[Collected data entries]

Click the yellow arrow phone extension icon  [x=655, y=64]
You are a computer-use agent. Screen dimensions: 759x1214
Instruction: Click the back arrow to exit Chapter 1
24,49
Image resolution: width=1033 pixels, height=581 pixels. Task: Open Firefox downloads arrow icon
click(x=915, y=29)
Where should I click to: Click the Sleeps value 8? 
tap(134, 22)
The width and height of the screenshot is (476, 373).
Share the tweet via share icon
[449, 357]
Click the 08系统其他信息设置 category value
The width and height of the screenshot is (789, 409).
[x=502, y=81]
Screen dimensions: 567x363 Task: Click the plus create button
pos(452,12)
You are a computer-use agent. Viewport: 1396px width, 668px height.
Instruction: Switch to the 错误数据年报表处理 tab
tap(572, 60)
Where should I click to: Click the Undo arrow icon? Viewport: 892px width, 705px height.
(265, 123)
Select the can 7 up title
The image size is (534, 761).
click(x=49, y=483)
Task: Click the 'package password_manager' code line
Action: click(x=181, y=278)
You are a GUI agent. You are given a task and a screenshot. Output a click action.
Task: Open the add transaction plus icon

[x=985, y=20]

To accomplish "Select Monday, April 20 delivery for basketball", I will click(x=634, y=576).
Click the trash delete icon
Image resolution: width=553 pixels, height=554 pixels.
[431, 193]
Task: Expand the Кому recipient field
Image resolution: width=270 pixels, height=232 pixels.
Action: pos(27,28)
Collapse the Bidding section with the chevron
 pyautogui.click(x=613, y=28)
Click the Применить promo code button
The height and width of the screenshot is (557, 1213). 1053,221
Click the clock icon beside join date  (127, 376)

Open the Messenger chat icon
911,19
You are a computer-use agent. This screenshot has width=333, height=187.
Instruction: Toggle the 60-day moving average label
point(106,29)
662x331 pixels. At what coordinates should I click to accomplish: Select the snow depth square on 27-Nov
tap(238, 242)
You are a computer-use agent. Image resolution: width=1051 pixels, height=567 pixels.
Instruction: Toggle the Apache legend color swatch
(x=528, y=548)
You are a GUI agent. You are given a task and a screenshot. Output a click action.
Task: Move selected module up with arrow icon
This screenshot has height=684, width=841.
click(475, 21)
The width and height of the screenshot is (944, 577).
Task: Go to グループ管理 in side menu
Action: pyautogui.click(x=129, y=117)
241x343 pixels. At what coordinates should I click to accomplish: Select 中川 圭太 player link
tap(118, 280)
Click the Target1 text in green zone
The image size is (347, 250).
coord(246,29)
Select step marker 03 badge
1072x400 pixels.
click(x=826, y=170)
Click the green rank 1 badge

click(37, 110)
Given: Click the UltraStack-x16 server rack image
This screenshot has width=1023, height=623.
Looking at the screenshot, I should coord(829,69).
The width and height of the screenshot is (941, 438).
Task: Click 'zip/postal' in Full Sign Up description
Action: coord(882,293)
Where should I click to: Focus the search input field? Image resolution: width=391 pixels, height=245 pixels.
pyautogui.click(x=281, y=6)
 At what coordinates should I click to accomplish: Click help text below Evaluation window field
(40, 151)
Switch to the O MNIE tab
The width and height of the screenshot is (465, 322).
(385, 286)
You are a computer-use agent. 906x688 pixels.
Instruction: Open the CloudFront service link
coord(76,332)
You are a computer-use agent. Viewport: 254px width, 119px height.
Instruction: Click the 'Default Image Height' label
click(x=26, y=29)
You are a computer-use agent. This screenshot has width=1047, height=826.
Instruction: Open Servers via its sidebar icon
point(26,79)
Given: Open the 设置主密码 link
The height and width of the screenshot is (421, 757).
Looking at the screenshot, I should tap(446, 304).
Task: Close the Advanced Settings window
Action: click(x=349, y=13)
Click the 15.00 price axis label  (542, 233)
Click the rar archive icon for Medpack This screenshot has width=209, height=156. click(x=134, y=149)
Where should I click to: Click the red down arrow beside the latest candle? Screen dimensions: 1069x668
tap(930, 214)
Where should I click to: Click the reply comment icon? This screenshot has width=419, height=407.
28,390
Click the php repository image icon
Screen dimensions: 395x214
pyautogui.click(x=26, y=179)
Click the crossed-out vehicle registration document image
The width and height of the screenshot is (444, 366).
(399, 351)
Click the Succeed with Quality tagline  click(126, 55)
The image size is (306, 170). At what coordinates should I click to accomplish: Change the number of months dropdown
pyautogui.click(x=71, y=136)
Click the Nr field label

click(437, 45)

→ Your objective: Begin at the line containing "Where should I click to: Click the red" and reproduce every line through the last one in the records above, exactly.

→ Expected answer:
Where should I click to: Click the red down arrow beside the latest candle? Screen dimensions: 1069x668
tap(930, 214)
Where should I click to: Click the reply comment icon? This screenshot has width=419, height=407.
28,390
Click the php repository image icon
Screen dimensions: 395x214
pyautogui.click(x=26, y=179)
Click the crossed-out vehicle registration document image
The width and height of the screenshot is (444, 366).
(399, 351)
Click the Succeed with Quality tagline  click(126, 55)
The image size is (306, 170). At what coordinates should I click to accomplish: Change the number of months dropdown
pyautogui.click(x=71, y=136)
Click the Nr field label

click(437, 45)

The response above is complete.